# Midi controller for composing?



## Viegaard (Nov 27, 2016)

Hey.

I am currently using my Yamaha digital piano for playing, but when it comes to doing automations for string parts what would be best to achieve natural sounding results?

Is it possible to do with the mouse in Cubase? Or do I need to invest in a midi controller? I would prefer to keep playing on my Yamaha digital piano. 

If yes. Can someone recommend a controller to use in addition to my piano?


----------



## Daniel F. (Nov 27, 2016)

A breath controller would be the most natural choice imo. If you don't want a breath controller something like korgNano would be cheap option but mouse it not very good choice.


----------



## tack (Nov 27, 2016)

Viegaard said:


> If yes. Can someone recommend a controller to use in addition to my piano?


What are your space constraints?


----------



## Viegaard (Nov 27, 2016)

tack said:


> What are your space constraints?



Since i already have a 88 key digital piano,not more than a 49 key controller would take up in space.


----------



## Viegaard (Nov 27, 2016)

Daniel F. said:


> A breath controller would be the most natural choice imo. If you don't want a breath controller something like korgNano would be cheap option but mouse it not very good choice.

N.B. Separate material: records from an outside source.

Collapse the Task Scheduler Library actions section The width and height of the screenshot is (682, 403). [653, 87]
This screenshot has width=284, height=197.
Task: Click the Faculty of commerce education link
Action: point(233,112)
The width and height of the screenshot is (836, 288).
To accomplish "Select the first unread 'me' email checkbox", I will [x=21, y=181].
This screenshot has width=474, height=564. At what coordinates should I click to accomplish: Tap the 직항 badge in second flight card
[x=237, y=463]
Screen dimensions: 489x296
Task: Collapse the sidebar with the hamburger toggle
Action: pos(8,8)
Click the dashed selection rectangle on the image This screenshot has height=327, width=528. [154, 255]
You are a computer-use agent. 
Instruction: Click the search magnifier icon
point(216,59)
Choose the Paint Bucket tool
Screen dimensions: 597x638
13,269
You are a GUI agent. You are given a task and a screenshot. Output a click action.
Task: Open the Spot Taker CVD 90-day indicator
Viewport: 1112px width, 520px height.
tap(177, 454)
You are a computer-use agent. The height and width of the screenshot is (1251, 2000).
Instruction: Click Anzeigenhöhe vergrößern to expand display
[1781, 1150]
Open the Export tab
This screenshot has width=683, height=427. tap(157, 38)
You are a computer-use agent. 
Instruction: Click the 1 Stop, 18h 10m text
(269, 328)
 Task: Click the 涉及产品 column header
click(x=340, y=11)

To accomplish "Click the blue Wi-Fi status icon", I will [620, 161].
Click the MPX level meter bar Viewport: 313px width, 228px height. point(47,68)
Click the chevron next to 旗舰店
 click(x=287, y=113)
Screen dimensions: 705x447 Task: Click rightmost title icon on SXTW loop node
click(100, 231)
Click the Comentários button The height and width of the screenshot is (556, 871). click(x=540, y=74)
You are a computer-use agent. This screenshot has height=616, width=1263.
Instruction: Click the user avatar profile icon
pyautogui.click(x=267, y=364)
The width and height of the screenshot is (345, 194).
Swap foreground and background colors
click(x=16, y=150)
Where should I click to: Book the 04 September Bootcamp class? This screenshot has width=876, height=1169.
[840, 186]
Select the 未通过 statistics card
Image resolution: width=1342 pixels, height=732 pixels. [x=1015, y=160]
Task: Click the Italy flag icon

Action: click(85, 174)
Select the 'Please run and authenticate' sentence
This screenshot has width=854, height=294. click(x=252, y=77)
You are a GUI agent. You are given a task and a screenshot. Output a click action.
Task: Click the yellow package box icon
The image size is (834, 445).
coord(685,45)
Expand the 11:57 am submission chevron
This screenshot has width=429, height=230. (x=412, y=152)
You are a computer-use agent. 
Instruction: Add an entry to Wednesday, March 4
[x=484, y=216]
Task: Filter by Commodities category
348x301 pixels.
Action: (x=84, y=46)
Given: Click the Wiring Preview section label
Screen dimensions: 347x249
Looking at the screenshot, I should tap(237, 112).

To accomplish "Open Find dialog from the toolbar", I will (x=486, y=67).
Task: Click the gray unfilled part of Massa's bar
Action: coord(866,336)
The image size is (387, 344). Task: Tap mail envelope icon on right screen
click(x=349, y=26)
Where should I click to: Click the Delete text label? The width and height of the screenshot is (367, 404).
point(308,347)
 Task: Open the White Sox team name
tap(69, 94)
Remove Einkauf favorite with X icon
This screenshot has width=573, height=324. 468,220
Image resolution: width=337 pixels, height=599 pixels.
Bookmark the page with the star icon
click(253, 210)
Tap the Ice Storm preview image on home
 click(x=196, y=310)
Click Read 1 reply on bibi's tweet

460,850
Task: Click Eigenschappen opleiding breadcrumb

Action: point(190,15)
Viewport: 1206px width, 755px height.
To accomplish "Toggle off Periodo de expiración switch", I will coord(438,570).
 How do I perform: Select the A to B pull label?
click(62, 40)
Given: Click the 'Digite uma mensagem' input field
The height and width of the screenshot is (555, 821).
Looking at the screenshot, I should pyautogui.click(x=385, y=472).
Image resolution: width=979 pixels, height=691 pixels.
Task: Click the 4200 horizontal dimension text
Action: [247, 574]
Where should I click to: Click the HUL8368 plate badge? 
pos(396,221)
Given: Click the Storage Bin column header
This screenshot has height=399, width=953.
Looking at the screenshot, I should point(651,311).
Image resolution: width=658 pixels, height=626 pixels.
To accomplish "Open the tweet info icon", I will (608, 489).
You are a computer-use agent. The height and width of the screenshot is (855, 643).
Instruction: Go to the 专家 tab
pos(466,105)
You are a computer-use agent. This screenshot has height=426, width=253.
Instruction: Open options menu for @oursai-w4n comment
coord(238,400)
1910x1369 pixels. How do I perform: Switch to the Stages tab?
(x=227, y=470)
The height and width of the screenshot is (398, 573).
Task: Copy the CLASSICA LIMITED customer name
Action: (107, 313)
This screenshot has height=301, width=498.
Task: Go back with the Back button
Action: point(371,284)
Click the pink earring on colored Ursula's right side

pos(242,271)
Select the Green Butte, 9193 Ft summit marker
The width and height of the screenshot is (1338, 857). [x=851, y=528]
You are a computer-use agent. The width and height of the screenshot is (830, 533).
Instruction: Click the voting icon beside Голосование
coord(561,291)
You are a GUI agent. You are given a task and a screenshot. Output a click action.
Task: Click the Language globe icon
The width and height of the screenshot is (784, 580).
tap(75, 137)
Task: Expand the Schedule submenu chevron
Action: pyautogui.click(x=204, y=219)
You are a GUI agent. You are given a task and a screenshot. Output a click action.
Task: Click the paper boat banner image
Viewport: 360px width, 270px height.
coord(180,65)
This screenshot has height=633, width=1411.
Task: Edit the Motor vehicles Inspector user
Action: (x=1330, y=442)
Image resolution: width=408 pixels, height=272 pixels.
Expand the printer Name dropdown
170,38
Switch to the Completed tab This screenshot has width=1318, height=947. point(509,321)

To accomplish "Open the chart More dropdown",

A breath controller? Is that what the pros use? Can you link and recommend one?


----------



## muk (Nov 27, 2016)

Some pros use a breath controller, some don't. It's all about finding your own workflow. I use this one and I am very happy with it:

http://www.tecontrol.se/products/usb-midi-breath-controller

It leaves both hands free when playing. You may or may not prefer sliders though, in which case the nanokontrol2 is cheap, small, and functional. I have one but don't use it anymore since I have the TEC.


----------



## Daniel F. (Nov 27, 2016)

muk said:


> Some pros use a breath controller, some don't. It's all about finding your own workflow. I use this one and I am very happy with it:
> 
> http://www.tecontrol.se/products/usb-midi-breath-controller
> 
> It leaves both hands free when playing. You may or may not prefer sliders though, in which case the nanokontrol2 is cheap, small, and functional. I have one but don't use it anymore since I have the TEC.



That's the one I would recommend also. It's cheapest I know and very good from what people say here.


----------



## Viegaard (Nov 27, 2016)

muk said:


> Some pros use a breath controller, some don't. It's all about finding your own workflow. I use this one and I am very happy with it:
> 
> http://www.tecontrol.se/products/usb-midi-breath-controller
> 
> It leaves both hands free when playing. You may or may not prefer sliders though, in which case the nanokontrol2 is cheap, small, and functional. I have one but don't use it anymore since I have the TEC.



Looks fine.

Do you play the actual instrument with your breath and use the modwheel for dynamics? Or do you play with your hands and use the breathe for vibrato etc?

Doesn't it get very nasty after a while? (spit and all?)


----------



## muk (Nov 27, 2016)

A digital piano for the notes and the TEC to control CC1 (volume and timbre crossfade) is the way I use it. You can assign any cc number you want to the TEC, so you could as well control vibrato if you wanted to. The mouthpiece I have is a little t-shaped piece made from hard plastic (apparently they have changed the mouthpiece, as the one I have isn't the one pictured on their site now). It is very easy to remove and rinse with water.


----------



## Viegaard (Nov 27, 2016)

muk said:


> A digital piano for the notes and the TEC to control CC1 (volume and timbre crossfade) is the way I use it. You can assign any cc number you want to the TEC, so you could as well control vibrato if you wanted to. The mouthpiece I have is a little t-shaped piece made from hard plastic (apparently they have changed the mouthpiece, as the one I have isn't the one pictured on their site now). It is very easy to remove and rinse with water.



Have you heard any feed back from their version with bite function?

I assume the breathe is the same, but with added bite function. I might buy that if its good.


----------



## muk (Nov 27, 2016)

No experience with the breath and bite controller, I'm afraid. Maybe someone else can chime in.


----------



## Ron Kords (Nov 27, 2016)

The tecontrol is great. I use breath for dynamics and bite for vib (it's more like squeezing harder for more vib rather than repeated biting)

You can also tilt in 4 directions to control other parameters (pitch bend?) but that gets a bit hectic tbh.

It takes a while to get a happy set up but worth it in the end. I generally use sliders to audition / sketch and then record final parts with the breath controller as having the thing in you mouth the whole time is a bit annoying.

With all that said I've played an EWI for years so only got the tecontrol as its more natural to me than sliders. The control with two hands playing is nice but those parts rarely end up as anything more than placeholders as recording in lines separately (even with same dynamics shape) gives a better result.

If you're handy with multiple sliders, you may not feel much benefit...

Sorry - probably not made your choice much easier... 

Don't forget controller pedals are an option...


----------



## minimidi (Nov 28, 2016)

Ron Kords said:


> You can also tilt in 4 directions to control other parameters (pitch bend?) but that gets a bit hectic tbh.
> 
> Don't forget controller pedals are an option...



More controllers than this?


----------



## Ron Kords (Nov 28, 2016)

minimidi said:


> More controllers than this?



Hehe 

Fells like that sometimes


----------



## rdieters (Nov 30, 2016)

Ron Kords said:


> Hehe
> 
> Fells like that sometimes


This is even better!


----------



## Morodiene (Nov 30, 2016)

I want one of these.


----------



## Saxer (Nov 30, 2016)

I tried all the TEControls and am stuck with the cheapest one. I don't use the extra mouthpiece that let's air flow. I use the little plastic end of the pipe and the controller converts the pressure to midi data. It feels like blowing into a pencil. No air gets through. So I rarely get out of air. It's a modwheel replacement for me. I use the modwheel only for loooong string notes (four bars and longer).


----------